Difficulty Level: Easy
Total Time: 30 minutes
Serving Size: 4-6 servings
1/2 lb. thin spaghetti
1 bunch rapini
1/4 cup toasted pine nuts
1/3 cup Parmigiano Reggiano, finely grated
2 garlic cloves, minced
1/4 tsp. salt
Juice of 1 lemon
1/4 - 1/2 cup extra virgin olive oil
1/4 cup heavy cream
Crushed red chili flakes
Bring a large pot of water to a boil. Blanch the rapini for about 1 minute.

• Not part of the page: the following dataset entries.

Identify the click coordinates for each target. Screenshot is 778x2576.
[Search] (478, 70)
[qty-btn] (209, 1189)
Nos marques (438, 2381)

Remove using a spider strainer and place directly into a bowl of ice water to cool.
Squeeze out any excess liquids and add to a food processor along with the toasted pine nuts, Parmigiano, minced garlic, salt and lemon juice.
With the motor running, slowly drizzle in the olive oil until the ingredients are well blended. Add 1/4 heavy cream and blend again until smooth.
Bring another large pot of water to a boil, add plenty of salt. Cook the pasta until it's al dente. Reserve 1 cup of pasta water.
Add the rapini cream to a large sauté pan and stir in 1/2 cup of pasta water.
Strain the pasta and add it directly to the pan with the rapini cream sauce. Toss over medium heat. Add more pasta water as needed, 1/4 cup at a time.
Using pasta tongs and a ladle, twirl the spaghetti into tiny nests and plate.
Top with crushed red chili flakes and more Parmigiano.